**TASK PROMPT**: Rewrite the material with "Ratgeber" swapped for "Tipps" and everything else left as it is. Leave the pictures out.

**MATERIAL TO PROCESS**:

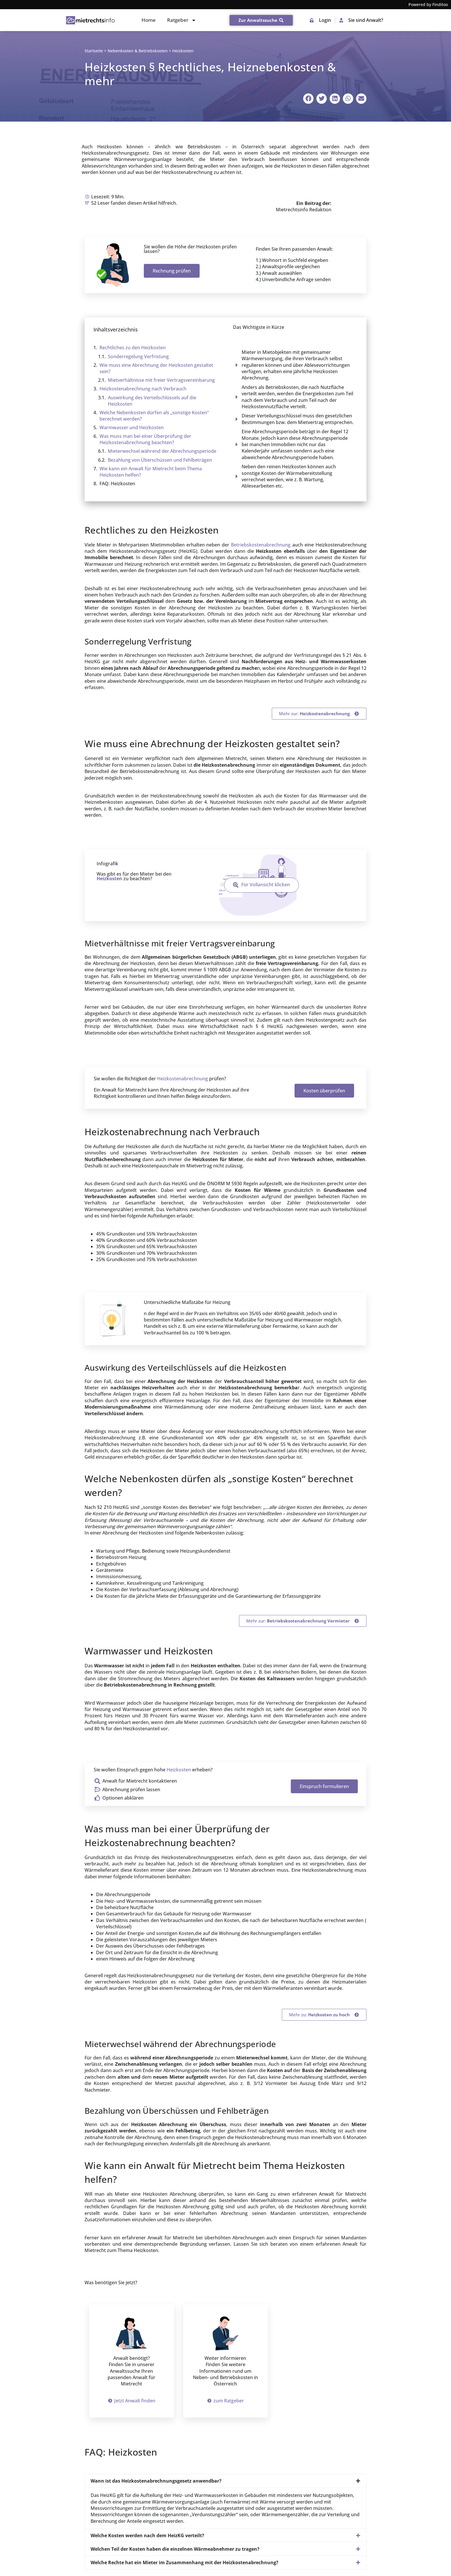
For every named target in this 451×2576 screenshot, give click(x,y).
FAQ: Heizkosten (117, 483)
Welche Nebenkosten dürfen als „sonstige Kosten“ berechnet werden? (154, 415)
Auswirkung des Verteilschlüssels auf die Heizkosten (152, 400)
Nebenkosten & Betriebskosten (138, 50)
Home (149, 20)
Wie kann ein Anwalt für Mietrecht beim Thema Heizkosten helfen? (151, 471)
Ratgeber (181, 20)
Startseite (94, 50)
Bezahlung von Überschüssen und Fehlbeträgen (160, 460)
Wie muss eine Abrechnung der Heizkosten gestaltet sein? (156, 368)
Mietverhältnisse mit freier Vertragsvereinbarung (161, 380)
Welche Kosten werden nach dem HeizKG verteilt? (147, 2535)
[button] (308, 98)
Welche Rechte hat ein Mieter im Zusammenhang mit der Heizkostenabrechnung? (184, 2562)
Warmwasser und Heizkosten (132, 427)
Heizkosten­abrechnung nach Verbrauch (143, 388)
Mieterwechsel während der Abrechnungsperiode (162, 451)
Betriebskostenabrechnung (261, 545)
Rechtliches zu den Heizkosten (133, 347)
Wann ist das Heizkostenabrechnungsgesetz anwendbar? (156, 2481)
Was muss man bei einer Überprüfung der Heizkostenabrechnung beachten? (145, 439)
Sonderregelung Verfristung (138, 356)
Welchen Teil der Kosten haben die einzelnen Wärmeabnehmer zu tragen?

**EXERCISE SOLUTION**:
For every named target in this 451×2576 screenshot, give click(x,y).
FAQ: Heizkosten (117, 483)
Welche Nebenkosten dürfen als „sonstige Kosten“ berechnet werden? (154, 415)
Auswirkung des Verteilschlüssels auf die Heizkosten (152, 400)
Nebenkosten & Betriebskosten (138, 50)
Home (149, 20)
Wie kann ein Anwalt für Mietrecht beim Thema Heizkosten helfen? (151, 471)
Tipps (181, 20)
Startseite (94, 50)
Bezahlung von Überschüssen und Fehlbeträgen (160, 460)
Wie muss eine Abrechnung der Heizkosten gestaltet sein? (156, 368)
Mietverhältnisse mit freier Vertragsvereinbarung (161, 380)
Welche Kosten werden nach dem HeizKG verteilt? (147, 2535)
[button] (308, 98)
Welche Rechte hat ein Mieter im Zusammenhang mit der Heizkostenabrechnung? (184, 2562)
Warmwasser und Heizkosten (132, 427)
Heizkosten­abrechnung nach Verbrauch (143, 388)
Mieterwechsel während der Abrechnungsperiode (162, 451)
Betriebskostenabrechnung (261, 545)
Rechtliches zu den Heizkosten (133, 347)
Wann ist das Heizkostenabrechnungsgesetz anwendbar? (156, 2481)
Was muss man bei einer Überprüfung der Heizkostenabrechnung beachten? (145, 439)
Sonderregelung Verfristung (138, 356)
Welchen Teil der Kosten haben die einzelnen Wärmeabnehmer zu tragen?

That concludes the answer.